Hi! I am a Ph.D. student in the department of Electrical and Computer Engineering (ECE) at University of Wisconsin-Madison, advised by Prof. Dimitris Papailiopoulos and Prof. Kangwook Lee. I received my M.S. in 2018 from Seoul National University, where I was advised by Prof. Jungwoo Lee and learned about communication systems. I also received my B.S. in ECE from Seoul National University. I am a recipient of the Korean Government Scholarship Program for Study Overseas.
I am open to research collaboration and internship opportunities.
I am interested in the machine learning, with the focus on finding efficient, robust and scalable machine learning algorithm. Most recently I’ve been interested in understanding the Transformer models, their capabilities and ways to elicit them through data and prompting.

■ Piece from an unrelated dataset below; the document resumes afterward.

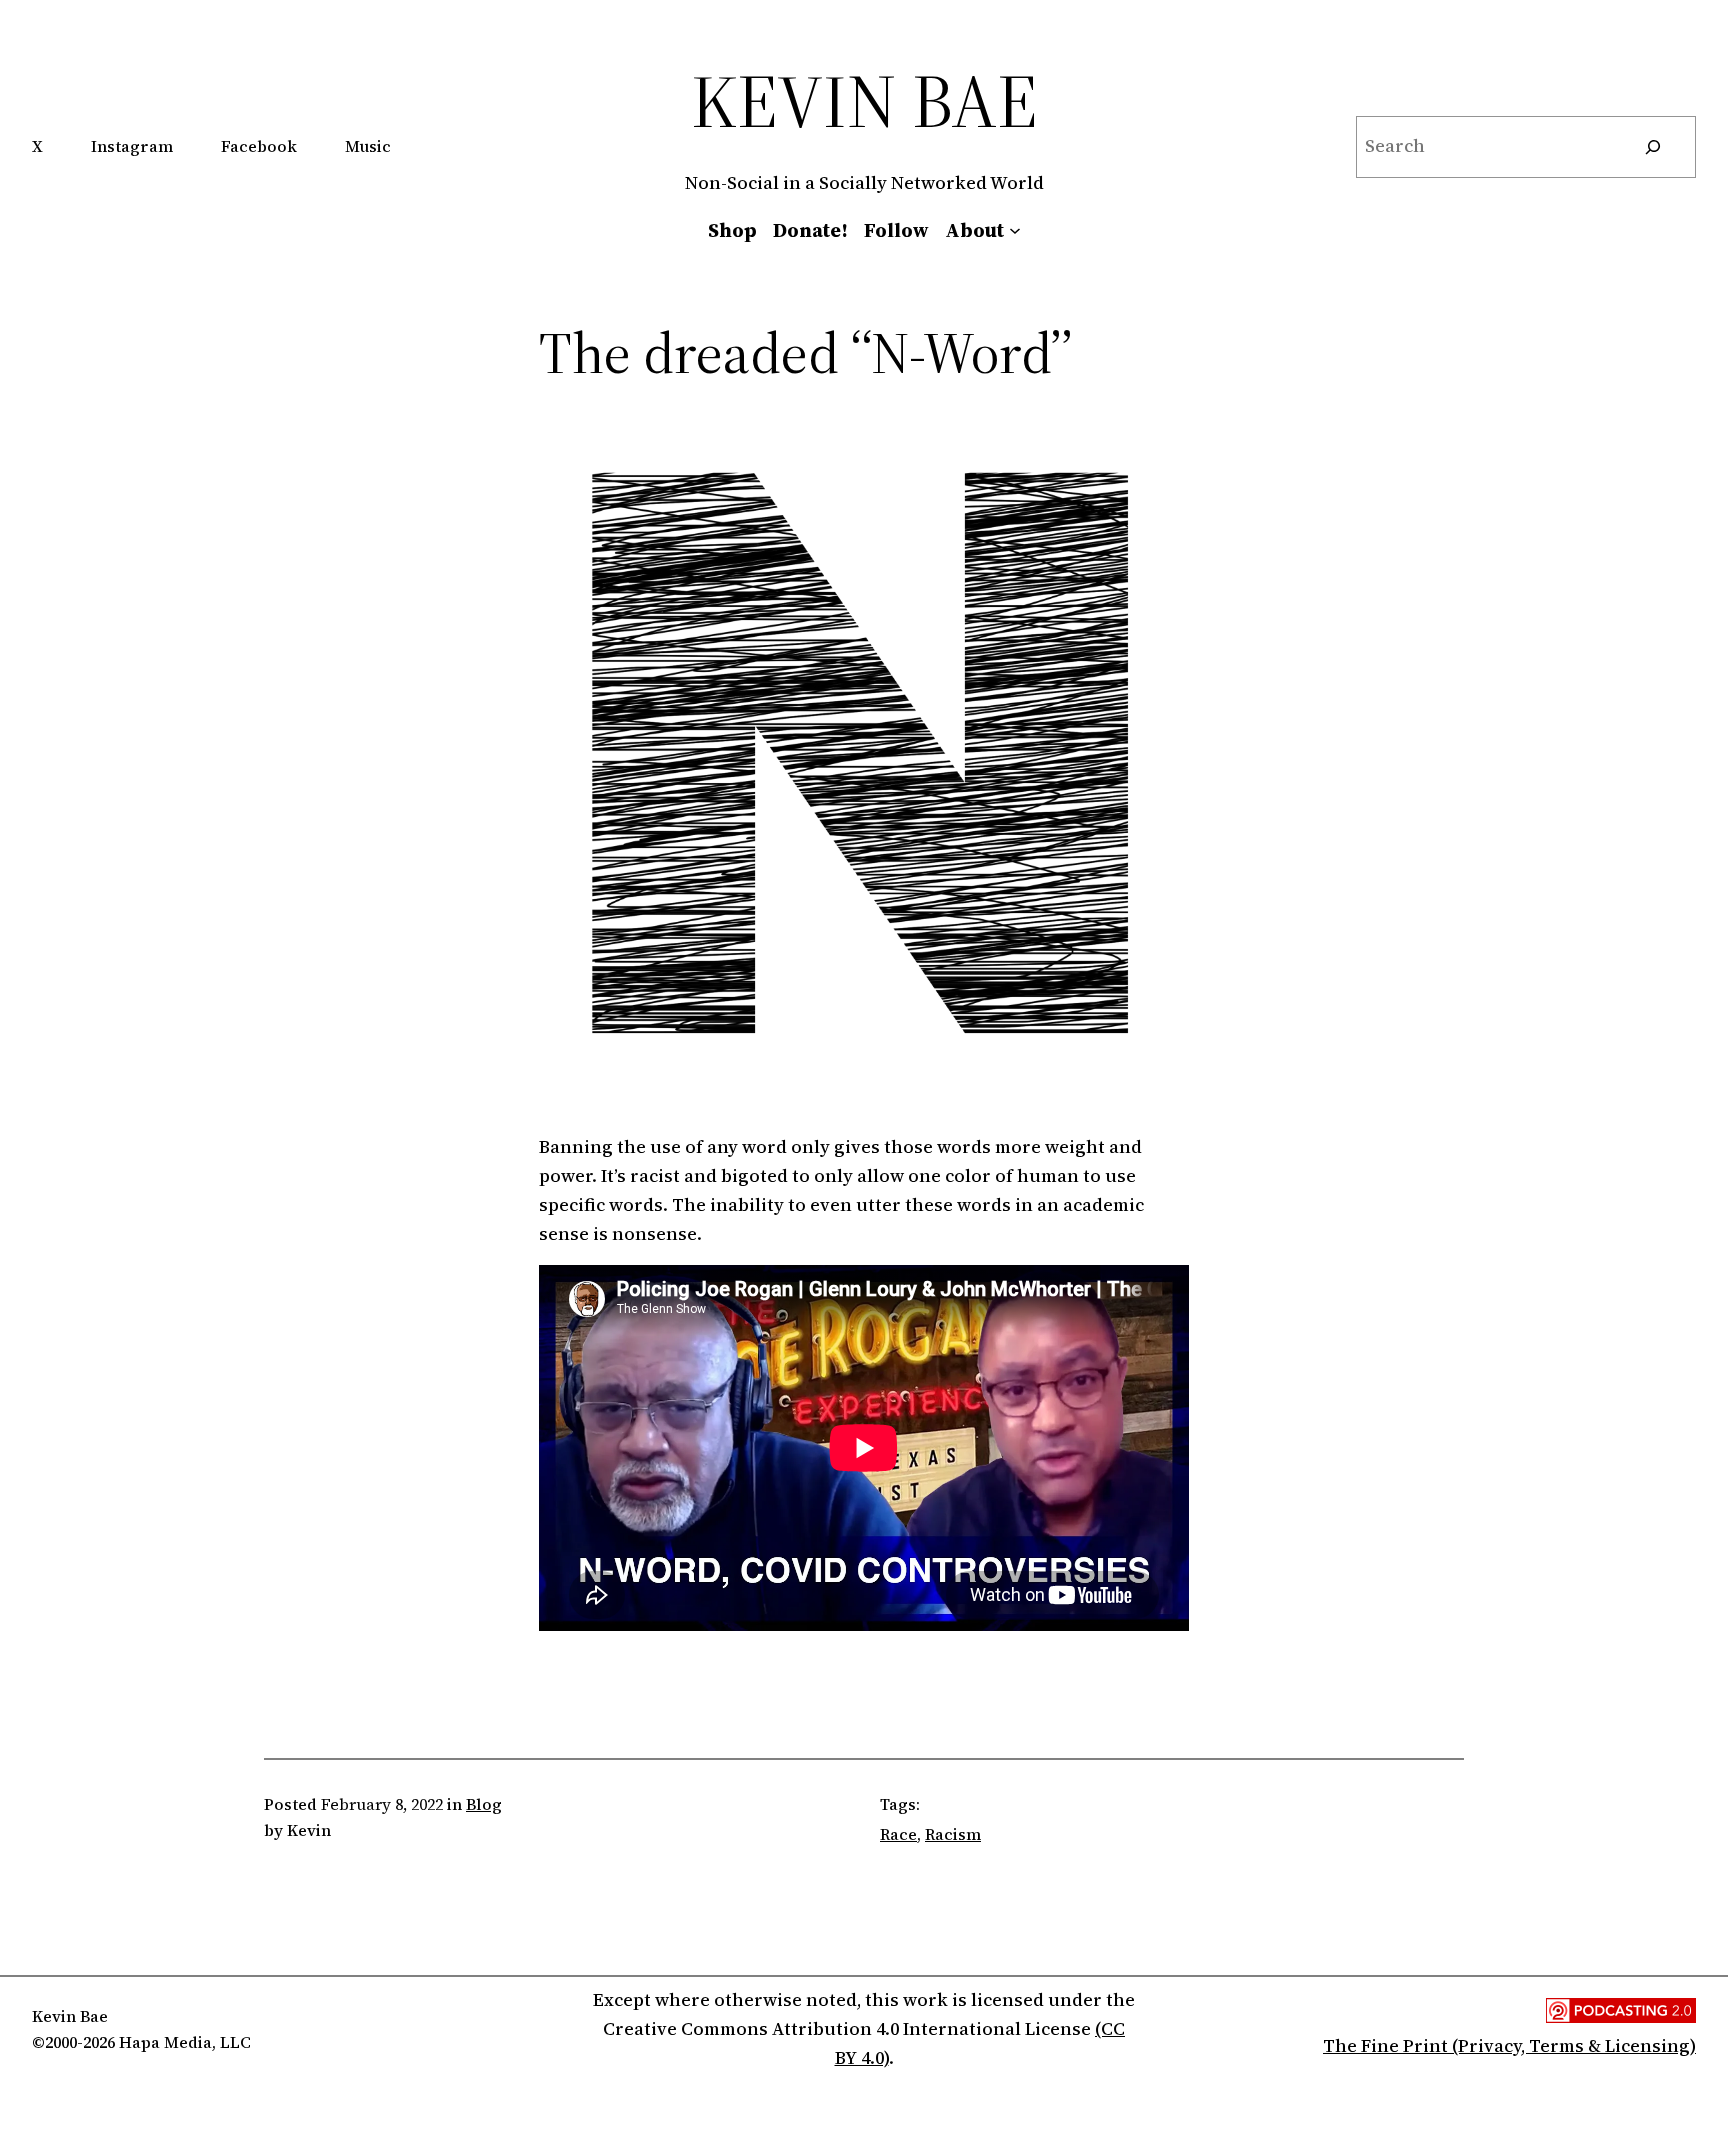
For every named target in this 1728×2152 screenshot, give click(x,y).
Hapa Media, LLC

Previously, I have worked on neural network pruning.
Teaching Arithmetic to Small Transformers, ICLR 2024
N. Lee, K. Sreenivasan, J. D. Lee, K. Lee, D. Papailiopoulos
Super Seeds: extreme model compression by trading off storage with computation, ICML 2022 Workshop (spotlight)
N. Lee, S. Rajput, J. Sohn, H. Wang, A. Nagle, E. Xing, K. Lee, D. Papailiopoulos
On the Design of Tailored Neural Networks for Energy Harvesting Broadcast Channels: A Reinforcement Learning Approach, IEEE Access 2020
H. Kim, J. Kim, W. Shin, H. Yang, N. Lee, S. Kim, J. Lee.
Rate Maximization with Reinforcement Learning for Time-Varying Energy Harvesting Broadcast Channels, IEEE Globecom2019
H.Kim, W. Shin, H. Yang, N. Lee, J. Lee.
Analog network coding using differential and double-differential modulation with relay selection, ICT Express 2019
S. Heo, C. Kim, N. Lee, J. Lee.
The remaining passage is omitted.